[Directions]:
Retyping all the entries exactly is the whole task.

[Saved data entries]:
*-*-*

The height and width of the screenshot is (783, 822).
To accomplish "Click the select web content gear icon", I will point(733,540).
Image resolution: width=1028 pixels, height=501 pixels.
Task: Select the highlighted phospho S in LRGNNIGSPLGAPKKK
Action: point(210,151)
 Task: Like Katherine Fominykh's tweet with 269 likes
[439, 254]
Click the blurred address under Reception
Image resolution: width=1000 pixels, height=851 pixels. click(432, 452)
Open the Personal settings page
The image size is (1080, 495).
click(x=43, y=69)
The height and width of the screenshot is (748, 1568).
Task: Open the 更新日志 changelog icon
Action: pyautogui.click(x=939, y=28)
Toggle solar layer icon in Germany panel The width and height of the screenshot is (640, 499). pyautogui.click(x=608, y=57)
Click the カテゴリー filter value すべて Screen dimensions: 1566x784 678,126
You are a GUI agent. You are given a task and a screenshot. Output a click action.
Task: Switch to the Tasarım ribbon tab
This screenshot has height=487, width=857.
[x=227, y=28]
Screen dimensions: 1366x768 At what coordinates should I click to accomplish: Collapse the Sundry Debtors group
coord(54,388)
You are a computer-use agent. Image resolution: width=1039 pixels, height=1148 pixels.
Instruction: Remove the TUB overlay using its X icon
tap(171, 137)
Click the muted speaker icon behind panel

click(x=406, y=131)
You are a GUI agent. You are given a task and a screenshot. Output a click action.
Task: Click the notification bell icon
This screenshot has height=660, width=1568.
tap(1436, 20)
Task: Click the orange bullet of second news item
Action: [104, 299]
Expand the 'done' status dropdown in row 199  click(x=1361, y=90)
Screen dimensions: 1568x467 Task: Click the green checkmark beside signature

*-*-*

[Answer to this task]:
The height and width of the screenshot is (783, 822).
To accomplish "Click the select web content gear icon", I will point(733,540).
Image resolution: width=1028 pixels, height=501 pixels.
Task: Select the highlighted phospho S in LRGNNIGSPLGAPKKK
Action: point(210,151)
 Task: Like Katherine Fominykh's tweet with 269 likes
[439, 254]
Click the blurred address under Reception
Image resolution: width=1000 pixels, height=851 pixels. click(432, 452)
Open the Personal settings page
The image size is (1080, 495).
click(x=43, y=69)
The height and width of the screenshot is (748, 1568).
Task: Open the 更新日志 changelog icon
Action: pyautogui.click(x=939, y=28)
Toggle solar layer icon in Germany panel The width and height of the screenshot is (640, 499). pyautogui.click(x=608, y=57)
Click the カテゴリー filter value すべて Screen dimensions: 1566x784 678,126
You are a GUI agent. You are given a task and a screenshot. Output a click action.
Task: Switch to the Tasarım ribbon tab
This screenshot has height=487, width=857.
[x=227, y=28]
Screen dimensions: 1366x768 At what coordinates should I click to accomplish: Collapse the Sundry Debtors group
coord(54,388)
You are a computer-use agent. Image resolution: width=1039 pixels, height=1148 pixels.
Instruction: Remove the TUB overlay using its X icon
tap(171, 137)
Click the muted speaker icon behind panel

click(x=406, y=131)
You are a GUI agent. You are given a task and a screenshot. Output a click action.
Task: Click the notification bell icon
This screenshot has height=660, width=1568.
tap(1436, 20)
Task: Click the orange bullet of second news item
Action: [104, 299]
Expand the 'done' status dropdown in row 199  click(x=1361, y=90)
Screen dimensions: 1568x467 Task: Click the green checkmark beside signature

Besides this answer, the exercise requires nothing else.